Questo approccio usa tecniche di deep learning che, anche sfruttando i metadati di ciascuna app, sono in grado di identificare gruppi di applicazioni simili. Mettendo poi in relazione i diversi gruppi di peer e le deviazioni rispetto agli standard di sicurezza, Google arriva a determinare quali app promuovere sullo store, e quali invece studiare più in profondità, per sondarne gli aspetti di protezione e privacy dei dati.

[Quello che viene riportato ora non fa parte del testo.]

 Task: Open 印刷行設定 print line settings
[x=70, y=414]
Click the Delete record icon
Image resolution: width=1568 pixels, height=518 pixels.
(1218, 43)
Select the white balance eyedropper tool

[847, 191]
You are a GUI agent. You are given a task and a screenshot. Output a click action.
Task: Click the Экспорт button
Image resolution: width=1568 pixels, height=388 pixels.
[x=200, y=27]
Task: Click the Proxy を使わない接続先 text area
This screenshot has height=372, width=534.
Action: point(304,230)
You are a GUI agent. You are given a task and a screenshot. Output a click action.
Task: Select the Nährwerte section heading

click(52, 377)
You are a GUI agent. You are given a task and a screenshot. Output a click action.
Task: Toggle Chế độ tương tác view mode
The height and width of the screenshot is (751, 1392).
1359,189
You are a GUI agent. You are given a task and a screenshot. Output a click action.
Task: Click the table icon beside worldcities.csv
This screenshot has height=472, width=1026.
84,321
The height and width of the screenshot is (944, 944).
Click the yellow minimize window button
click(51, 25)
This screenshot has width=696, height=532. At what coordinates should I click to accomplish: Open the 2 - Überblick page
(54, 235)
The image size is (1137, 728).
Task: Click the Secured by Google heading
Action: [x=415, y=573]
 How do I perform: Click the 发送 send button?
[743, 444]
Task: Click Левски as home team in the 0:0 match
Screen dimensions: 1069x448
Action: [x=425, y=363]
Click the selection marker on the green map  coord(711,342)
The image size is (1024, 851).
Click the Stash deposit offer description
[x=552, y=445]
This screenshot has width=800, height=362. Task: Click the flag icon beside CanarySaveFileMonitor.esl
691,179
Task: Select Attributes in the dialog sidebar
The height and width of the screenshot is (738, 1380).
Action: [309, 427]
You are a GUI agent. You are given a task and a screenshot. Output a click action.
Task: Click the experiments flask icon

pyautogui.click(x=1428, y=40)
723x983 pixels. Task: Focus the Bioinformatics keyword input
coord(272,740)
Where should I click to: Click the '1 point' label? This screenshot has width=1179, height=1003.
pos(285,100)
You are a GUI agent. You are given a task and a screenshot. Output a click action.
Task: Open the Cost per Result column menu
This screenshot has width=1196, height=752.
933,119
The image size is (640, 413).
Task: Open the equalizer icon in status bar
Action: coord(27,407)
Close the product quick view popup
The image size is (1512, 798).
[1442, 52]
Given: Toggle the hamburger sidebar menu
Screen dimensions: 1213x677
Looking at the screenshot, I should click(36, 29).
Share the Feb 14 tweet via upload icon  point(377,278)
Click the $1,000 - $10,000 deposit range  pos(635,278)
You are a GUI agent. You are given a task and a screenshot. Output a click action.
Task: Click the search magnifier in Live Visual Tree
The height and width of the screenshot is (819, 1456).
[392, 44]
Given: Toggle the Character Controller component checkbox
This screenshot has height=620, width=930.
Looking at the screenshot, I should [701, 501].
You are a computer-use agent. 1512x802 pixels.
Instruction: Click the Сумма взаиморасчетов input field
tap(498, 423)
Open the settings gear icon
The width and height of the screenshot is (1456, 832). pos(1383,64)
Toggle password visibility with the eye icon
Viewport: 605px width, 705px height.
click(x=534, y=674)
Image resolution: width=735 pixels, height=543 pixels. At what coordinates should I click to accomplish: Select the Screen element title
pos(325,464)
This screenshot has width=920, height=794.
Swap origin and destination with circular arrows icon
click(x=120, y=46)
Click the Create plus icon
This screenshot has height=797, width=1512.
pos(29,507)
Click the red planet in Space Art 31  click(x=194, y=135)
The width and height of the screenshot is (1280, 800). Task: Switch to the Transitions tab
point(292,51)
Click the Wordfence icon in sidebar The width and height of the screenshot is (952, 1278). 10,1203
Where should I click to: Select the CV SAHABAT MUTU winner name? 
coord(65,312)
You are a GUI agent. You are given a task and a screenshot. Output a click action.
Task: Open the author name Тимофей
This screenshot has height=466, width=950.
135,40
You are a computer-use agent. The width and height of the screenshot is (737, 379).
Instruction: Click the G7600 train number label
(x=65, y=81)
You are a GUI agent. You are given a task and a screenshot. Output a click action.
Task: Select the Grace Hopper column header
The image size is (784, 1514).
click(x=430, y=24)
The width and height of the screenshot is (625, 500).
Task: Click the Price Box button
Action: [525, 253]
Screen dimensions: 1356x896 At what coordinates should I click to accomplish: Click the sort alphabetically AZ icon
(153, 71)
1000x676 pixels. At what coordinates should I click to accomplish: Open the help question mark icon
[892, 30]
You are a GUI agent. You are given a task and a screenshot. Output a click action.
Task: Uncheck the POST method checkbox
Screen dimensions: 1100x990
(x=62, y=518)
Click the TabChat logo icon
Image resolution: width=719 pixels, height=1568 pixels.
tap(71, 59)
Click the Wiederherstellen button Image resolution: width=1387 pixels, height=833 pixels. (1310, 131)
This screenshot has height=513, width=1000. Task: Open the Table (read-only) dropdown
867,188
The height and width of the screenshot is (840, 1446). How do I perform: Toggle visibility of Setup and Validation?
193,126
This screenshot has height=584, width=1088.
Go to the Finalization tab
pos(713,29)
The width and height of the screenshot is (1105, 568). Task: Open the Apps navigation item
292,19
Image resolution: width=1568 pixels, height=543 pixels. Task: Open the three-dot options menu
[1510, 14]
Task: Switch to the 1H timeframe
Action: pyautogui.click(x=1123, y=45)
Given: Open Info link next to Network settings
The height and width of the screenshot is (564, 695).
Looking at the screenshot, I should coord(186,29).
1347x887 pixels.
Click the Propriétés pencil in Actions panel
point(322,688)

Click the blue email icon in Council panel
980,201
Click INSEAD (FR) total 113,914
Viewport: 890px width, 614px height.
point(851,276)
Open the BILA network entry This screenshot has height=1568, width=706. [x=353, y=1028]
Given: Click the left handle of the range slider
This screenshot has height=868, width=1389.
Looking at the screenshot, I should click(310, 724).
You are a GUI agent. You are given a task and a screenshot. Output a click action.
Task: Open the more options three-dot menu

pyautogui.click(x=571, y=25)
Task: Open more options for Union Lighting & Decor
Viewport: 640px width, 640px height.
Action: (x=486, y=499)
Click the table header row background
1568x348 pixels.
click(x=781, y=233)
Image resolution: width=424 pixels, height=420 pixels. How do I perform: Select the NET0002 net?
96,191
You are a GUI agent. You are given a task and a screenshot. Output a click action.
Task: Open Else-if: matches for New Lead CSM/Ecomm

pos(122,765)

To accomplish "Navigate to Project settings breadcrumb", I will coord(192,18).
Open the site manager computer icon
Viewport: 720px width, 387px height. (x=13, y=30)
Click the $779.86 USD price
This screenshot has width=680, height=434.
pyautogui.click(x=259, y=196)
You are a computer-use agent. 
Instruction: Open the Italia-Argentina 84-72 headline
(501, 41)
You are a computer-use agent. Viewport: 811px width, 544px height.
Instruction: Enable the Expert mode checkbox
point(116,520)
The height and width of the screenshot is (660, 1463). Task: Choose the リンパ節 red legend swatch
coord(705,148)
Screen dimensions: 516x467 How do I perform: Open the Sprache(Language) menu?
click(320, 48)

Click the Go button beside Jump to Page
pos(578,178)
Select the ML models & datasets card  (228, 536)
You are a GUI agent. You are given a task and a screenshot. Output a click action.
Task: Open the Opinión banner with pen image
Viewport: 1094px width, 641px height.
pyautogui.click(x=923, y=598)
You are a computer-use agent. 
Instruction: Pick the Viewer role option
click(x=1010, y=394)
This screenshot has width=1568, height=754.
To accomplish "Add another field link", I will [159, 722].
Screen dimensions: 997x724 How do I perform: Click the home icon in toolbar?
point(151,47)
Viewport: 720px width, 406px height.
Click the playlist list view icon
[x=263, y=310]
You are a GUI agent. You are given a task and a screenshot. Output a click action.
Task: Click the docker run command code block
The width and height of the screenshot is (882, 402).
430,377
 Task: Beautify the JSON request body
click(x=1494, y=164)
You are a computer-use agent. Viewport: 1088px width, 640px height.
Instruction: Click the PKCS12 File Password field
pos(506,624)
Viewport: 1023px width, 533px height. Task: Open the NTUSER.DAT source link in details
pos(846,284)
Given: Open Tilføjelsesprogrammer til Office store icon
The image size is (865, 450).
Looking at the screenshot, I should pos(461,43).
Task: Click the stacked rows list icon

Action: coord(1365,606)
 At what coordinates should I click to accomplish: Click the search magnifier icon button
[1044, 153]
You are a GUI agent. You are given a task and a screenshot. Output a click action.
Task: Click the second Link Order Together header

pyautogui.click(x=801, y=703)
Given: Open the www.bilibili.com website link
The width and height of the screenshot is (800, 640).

Criteri di rafforzamento della security nelle app
Il machine learning è certamente un potente strumento per migliorare l’affidabilità e la sicurezza delle app che vengono scaricate dagli store online, ma è anche vero che, per fare ancora meglio le cose e innalzare ulteriormente la sicurezza, si possono adottare ulteriori misure. Ad esempio, fare in modo che le app debbano soddisfare determinati standard, prima di consentire la loro pubblicazione online. Alcuni di questi standard potrebbero ad esempio includere linee guida come quelle del NIST (National Institute of Standards and Technology) in materia di cybersecurity, o quelle dell’iniziativa OWASP Mobile Security Project, che mira a classificare i rischi di sicurezza in mobilità e a fornire agli sviluppatori e ai team di lavoro nel settore le risorse necessarie per costruire e manutenere applicazioni mobili sicure.
Ancora, si potrebbe stabilire che, prima di essere immesse online, tutte le app utilizzate in Unione europea, e non solo, soddisfino i requisiti del regolamento GDPR; oppure che quelle che gestiscono informazioni correlate alla salute dell’individuo siano verificate per accertare la conformità alle normative e agli standard di protezione e privacy vigenti in materia. Questo non sarebbe un meccanismo semplice da mettere in atto, in quanto, le app dovrebbero dimostrare requisiti di conformità in diversi ambiti e con diversi quadri di valutazione. Tuttavia questo metodo potrebbe contribuire a innalzare la qualità delle app che si caricano negli store online, e che il machine learning ha poi il compito di analizzare.